PROVIDED DATA Start Marker

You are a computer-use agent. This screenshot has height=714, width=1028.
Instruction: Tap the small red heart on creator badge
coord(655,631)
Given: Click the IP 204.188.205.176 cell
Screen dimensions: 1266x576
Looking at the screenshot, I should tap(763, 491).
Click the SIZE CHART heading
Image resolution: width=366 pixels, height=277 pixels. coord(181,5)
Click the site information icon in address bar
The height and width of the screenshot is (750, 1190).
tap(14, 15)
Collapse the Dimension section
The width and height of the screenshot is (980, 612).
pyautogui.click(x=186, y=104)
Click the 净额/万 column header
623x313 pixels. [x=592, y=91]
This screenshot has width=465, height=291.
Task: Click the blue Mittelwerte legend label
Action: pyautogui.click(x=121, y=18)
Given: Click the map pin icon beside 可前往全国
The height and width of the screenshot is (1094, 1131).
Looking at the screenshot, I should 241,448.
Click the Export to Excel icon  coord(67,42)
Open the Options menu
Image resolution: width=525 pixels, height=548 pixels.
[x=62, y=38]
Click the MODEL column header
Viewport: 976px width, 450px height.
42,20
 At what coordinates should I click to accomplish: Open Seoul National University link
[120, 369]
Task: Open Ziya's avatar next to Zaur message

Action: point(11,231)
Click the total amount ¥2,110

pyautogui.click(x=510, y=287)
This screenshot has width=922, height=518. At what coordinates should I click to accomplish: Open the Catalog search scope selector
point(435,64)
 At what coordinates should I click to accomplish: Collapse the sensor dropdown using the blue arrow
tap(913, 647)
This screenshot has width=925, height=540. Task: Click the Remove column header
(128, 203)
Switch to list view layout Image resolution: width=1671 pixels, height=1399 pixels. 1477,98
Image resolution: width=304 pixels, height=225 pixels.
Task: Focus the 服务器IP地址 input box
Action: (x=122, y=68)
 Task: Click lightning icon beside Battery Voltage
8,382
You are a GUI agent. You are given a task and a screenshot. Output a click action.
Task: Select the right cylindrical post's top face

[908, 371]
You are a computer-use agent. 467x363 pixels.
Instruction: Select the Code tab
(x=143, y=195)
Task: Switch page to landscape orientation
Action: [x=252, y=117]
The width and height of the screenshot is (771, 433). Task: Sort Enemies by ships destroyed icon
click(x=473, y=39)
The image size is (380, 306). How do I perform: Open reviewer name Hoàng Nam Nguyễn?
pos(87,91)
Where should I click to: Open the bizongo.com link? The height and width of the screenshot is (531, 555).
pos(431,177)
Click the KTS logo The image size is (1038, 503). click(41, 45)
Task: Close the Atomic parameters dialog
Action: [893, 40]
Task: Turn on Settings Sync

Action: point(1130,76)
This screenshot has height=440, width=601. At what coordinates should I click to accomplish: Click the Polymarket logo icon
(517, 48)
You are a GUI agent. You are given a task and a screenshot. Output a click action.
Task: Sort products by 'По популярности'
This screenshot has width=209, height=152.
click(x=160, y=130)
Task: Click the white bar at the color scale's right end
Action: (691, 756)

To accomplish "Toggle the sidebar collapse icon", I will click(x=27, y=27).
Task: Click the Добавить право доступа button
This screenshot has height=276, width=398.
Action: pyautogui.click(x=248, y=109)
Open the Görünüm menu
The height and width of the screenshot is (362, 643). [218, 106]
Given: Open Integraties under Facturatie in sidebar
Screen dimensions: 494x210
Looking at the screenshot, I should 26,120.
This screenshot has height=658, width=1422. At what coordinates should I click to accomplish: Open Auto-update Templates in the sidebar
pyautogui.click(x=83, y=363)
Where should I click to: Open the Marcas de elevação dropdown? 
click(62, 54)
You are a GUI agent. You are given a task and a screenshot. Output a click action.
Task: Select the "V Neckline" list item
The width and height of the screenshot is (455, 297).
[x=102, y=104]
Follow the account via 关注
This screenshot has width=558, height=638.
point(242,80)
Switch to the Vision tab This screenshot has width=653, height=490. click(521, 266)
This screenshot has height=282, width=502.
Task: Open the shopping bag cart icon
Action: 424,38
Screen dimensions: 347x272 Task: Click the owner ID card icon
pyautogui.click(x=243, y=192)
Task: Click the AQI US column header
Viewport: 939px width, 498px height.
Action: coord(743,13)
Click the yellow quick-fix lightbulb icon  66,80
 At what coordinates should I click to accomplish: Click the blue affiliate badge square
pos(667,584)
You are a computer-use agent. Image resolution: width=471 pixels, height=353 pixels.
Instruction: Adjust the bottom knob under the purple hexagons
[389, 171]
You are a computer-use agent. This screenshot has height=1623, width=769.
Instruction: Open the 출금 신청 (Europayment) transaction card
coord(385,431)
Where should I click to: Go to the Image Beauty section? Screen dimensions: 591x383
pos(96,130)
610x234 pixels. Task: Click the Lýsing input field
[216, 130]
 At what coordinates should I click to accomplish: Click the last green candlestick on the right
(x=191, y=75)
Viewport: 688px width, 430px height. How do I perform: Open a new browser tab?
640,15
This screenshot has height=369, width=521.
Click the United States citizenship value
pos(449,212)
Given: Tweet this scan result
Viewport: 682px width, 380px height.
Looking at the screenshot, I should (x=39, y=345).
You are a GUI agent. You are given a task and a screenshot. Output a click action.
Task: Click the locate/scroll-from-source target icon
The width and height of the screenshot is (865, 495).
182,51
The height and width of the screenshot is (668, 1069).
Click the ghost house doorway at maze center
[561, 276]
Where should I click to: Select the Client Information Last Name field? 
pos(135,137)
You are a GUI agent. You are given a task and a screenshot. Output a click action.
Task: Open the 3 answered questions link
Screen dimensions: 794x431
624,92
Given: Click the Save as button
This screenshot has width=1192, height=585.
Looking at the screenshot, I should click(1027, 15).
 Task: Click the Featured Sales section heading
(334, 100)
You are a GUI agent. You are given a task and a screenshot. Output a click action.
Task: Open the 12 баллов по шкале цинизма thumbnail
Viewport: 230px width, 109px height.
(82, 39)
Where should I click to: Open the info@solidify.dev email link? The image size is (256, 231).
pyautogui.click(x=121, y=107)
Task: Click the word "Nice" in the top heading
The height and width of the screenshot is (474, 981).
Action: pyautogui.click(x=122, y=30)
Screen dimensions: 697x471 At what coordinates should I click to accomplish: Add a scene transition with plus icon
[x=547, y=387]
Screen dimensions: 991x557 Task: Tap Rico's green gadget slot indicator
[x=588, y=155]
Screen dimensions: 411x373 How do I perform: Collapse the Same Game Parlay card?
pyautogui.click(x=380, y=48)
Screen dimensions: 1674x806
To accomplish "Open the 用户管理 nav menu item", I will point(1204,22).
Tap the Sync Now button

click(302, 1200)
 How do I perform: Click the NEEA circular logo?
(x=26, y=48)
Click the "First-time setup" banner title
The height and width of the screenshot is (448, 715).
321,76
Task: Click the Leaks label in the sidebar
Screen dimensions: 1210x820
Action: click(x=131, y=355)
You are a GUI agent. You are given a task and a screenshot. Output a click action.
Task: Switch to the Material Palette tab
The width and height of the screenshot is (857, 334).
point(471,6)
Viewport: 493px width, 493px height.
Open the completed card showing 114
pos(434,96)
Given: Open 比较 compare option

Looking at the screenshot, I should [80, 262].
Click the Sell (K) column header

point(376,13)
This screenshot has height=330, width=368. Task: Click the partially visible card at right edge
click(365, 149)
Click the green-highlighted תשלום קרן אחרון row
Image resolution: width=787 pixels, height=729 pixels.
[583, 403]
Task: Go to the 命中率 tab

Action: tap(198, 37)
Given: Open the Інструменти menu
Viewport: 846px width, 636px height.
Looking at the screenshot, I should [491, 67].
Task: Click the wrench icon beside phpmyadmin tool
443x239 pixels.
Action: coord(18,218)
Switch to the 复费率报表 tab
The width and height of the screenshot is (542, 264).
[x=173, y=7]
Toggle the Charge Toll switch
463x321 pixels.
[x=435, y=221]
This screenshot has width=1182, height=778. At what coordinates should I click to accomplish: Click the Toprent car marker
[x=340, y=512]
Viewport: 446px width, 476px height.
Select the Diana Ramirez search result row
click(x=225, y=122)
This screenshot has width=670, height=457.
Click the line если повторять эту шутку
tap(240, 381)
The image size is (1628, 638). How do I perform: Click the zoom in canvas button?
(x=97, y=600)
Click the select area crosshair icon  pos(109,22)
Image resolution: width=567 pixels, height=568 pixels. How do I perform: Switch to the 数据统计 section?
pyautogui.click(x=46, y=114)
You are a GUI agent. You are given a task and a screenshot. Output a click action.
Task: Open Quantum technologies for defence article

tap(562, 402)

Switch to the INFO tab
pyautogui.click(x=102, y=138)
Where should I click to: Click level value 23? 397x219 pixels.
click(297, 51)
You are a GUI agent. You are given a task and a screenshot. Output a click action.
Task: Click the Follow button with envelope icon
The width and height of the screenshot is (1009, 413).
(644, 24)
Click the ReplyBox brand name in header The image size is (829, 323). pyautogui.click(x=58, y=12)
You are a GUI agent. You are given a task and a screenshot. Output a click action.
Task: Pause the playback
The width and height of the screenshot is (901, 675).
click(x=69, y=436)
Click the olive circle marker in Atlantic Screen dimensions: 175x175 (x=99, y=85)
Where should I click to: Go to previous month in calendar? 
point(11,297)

PROVIDED DATA End Marker

TO DO » Filter the entries down to the lines holding the string "will". Copy each of those lines.

COMPLETED EXERCISE »
To accomplish "Toggle the sidebar collapse icon", I will click(x=27, y=27).
To accomplish "Open the 用户管理 nav menu item", I will point(1204,22).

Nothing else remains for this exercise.